Die Sozialdemokraten wiederum haben seit Mai einen neuen Parteichef und Kanzler, den energetischen Ex-Bahnmanager Christian Kern, der in einer Art Uphill-Battle versucht, der alten, lahmen Partei wieder Leben einzuhauchen. Völlig klar ist, dass man mit der simplen Botschaft „Wählt uns, um die FPÖ zu verhindern“, diesmal kaum mehr reüssieren wird. Über Jahrzehnte hat die Sozialdemokratie Glaubwürdigkeit bei vielen Teilen ihres Wählerreservoirs verspielt. Mit reiner Verteidigungsrhetorik wird man auch nicht die Energien entfesseln, die nötig sind, um Wähler für eine progressive Allianz zu begeistern. Im Grunde muss man zwei große gesellschaftliche Segmente wieder gewinnen: Die Arbeiter und die untere Mittelklasse, die spürt, dass es für sie abwärts geht und sich niemand für sie interessiert, und die städtischen Mittelschichten, die wollen, dass jemand die Fenster öffnet und frische Luft herein lässt, also das verstaubte politische System modernisiert. Das ist nicht unmöglich, aber für ein Restlegislaturperiode von eineinhalb Jahren keine kleine Aufgabe, zumal diese beiden Großsegmente natürlich ganz unterschiedliche Präferenzen haben.

Die entscheidende Frage wird sein, ob im nächsten Nationalrat die rechten Freiheitlichen und die konservative ÖVP gemeinsam eine Mehrheit haben, oder ob Rot-Grün und die kleinen liberalen Neos eine Mehrheit haben. Im Augenblick fehlen in Umfragen auf eine Mitte-Links-Mehrheit vier Prozent. Angesichts des sehr populären neuen Kanzlers und SPÖ-Chefs ist es sehr gut möglich, diese vier Prozent zu drehen.

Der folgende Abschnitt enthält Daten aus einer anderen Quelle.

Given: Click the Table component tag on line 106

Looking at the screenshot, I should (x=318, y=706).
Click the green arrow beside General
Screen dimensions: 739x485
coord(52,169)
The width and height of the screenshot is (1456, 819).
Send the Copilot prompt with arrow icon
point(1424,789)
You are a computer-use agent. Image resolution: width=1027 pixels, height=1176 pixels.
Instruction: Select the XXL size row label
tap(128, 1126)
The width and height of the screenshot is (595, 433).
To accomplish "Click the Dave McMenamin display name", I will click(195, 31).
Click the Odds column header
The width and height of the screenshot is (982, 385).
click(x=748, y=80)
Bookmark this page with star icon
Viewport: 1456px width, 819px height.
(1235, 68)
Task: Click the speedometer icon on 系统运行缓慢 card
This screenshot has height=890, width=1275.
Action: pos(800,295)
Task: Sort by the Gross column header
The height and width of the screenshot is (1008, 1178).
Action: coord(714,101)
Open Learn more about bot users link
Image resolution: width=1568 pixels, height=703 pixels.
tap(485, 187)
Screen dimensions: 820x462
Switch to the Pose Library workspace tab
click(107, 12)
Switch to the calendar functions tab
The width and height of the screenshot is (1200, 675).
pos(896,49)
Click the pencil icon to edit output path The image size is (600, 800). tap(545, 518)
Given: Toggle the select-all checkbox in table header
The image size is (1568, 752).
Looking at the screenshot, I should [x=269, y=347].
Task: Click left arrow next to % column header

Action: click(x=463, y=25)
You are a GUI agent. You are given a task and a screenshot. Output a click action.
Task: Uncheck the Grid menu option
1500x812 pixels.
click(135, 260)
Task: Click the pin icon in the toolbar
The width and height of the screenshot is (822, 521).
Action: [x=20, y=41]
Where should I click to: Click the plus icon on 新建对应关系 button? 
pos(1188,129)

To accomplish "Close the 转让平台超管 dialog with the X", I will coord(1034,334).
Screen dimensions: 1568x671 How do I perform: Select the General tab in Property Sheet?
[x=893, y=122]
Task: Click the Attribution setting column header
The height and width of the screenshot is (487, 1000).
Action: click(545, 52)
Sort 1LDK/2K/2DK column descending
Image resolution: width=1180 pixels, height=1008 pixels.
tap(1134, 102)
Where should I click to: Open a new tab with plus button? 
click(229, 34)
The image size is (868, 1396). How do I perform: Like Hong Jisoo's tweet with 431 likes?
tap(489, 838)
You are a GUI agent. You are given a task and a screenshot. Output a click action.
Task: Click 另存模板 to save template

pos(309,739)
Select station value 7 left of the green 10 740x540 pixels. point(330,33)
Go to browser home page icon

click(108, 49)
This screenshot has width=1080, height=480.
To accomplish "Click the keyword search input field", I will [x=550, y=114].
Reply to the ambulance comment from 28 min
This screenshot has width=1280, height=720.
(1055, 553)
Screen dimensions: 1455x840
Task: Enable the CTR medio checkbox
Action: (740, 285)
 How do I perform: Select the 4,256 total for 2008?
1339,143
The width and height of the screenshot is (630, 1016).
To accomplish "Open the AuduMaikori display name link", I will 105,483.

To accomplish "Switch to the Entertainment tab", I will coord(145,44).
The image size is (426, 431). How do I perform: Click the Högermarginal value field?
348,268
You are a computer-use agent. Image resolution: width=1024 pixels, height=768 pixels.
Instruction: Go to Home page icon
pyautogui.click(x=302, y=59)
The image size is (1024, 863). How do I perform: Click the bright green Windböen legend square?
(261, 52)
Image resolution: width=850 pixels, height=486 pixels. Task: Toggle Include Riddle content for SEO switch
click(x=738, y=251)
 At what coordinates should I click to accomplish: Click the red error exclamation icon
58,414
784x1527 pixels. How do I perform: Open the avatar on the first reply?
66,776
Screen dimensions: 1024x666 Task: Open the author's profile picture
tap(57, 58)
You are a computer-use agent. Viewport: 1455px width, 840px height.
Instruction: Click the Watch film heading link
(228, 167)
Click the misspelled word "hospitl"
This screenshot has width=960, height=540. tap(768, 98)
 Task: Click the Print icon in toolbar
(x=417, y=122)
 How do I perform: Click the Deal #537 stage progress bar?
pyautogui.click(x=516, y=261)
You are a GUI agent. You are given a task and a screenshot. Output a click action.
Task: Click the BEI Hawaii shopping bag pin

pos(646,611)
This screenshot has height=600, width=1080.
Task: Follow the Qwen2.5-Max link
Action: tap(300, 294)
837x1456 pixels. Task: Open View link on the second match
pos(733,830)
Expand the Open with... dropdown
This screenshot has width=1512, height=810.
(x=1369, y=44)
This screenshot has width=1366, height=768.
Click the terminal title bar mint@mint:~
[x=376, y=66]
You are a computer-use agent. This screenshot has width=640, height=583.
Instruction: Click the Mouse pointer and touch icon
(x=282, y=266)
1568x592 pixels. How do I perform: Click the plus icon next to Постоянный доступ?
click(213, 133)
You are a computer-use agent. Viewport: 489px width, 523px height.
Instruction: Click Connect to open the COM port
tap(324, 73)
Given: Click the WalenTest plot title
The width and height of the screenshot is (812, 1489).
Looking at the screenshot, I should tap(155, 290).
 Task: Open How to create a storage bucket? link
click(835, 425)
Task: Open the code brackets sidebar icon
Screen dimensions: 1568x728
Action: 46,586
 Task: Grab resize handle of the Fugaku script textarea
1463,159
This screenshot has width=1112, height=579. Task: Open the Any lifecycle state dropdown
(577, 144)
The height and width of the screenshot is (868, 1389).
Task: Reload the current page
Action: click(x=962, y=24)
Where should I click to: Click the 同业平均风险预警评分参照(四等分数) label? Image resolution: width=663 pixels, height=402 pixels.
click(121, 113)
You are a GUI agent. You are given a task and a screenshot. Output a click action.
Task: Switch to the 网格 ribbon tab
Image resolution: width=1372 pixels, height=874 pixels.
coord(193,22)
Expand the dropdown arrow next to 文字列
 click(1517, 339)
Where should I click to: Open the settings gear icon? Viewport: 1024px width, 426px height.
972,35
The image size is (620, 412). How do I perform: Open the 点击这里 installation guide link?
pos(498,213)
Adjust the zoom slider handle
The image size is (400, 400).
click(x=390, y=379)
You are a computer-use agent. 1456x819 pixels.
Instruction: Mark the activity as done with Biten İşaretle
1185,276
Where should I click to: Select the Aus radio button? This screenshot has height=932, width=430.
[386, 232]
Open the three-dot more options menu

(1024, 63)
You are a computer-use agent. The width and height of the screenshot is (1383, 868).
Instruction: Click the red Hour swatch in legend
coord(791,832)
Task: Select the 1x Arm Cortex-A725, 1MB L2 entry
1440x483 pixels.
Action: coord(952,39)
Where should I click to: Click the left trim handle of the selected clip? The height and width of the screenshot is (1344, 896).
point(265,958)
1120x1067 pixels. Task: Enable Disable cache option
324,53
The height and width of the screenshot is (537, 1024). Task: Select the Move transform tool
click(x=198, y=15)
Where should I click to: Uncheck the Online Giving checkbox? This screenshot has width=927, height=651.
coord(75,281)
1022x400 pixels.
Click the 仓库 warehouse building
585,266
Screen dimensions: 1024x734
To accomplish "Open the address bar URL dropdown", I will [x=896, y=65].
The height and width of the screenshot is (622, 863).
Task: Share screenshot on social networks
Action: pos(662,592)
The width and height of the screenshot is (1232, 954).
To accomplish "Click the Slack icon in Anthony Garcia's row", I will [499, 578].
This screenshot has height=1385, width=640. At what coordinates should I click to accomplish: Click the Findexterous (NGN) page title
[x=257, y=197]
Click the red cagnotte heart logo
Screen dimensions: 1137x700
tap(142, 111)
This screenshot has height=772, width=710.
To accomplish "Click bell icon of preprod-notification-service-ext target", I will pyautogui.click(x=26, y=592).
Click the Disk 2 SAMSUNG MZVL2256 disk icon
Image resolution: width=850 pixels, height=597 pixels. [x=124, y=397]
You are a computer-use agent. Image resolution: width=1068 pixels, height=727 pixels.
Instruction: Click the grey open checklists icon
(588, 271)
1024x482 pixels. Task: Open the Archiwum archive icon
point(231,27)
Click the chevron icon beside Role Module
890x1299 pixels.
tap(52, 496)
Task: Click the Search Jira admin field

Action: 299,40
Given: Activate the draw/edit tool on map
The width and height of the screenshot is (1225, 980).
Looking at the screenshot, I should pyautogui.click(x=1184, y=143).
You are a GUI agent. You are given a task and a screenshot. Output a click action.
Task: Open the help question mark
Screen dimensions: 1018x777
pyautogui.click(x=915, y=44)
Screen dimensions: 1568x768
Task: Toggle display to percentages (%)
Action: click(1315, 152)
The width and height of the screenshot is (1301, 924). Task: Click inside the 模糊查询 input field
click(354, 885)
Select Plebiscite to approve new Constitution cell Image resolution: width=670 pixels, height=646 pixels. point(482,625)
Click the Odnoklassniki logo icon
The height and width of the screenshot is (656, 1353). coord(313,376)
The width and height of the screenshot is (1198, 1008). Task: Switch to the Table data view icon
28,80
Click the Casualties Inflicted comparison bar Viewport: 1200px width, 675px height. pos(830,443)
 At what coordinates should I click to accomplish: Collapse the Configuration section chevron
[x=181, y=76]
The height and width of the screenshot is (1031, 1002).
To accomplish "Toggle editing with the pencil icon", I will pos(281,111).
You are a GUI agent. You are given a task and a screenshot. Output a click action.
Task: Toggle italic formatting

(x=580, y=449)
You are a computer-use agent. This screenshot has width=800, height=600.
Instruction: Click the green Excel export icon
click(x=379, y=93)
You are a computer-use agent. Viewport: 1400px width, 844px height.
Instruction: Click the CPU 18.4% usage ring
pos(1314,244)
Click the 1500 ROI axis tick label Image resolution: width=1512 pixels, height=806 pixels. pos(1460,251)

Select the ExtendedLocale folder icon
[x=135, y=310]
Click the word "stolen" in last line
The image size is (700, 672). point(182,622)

Kurzum: Es ist möglich, dass Österreich demnächst einen rechtsradikalen Präsidenten und einen rechtsradikalen Kanzler hat – und endgültig ins Fahrwasser des neuen Autoritarismus gerät, wie Ungarn oder auch Polen.

Genauso ist aber auch möglich, dass das Land einen grünliberalen Präsidenten wählt und eine Mitte-Links-Mehrheit im Parlament und eine linksliberale Regierung.

Es gibt also weder Grund für pessimistische Dauerdepression noch für rosaroten Optimismus.

Der kommende Sonntag ist eine Etappe. Keine unwichtige, aber auch nicht die wichtigste.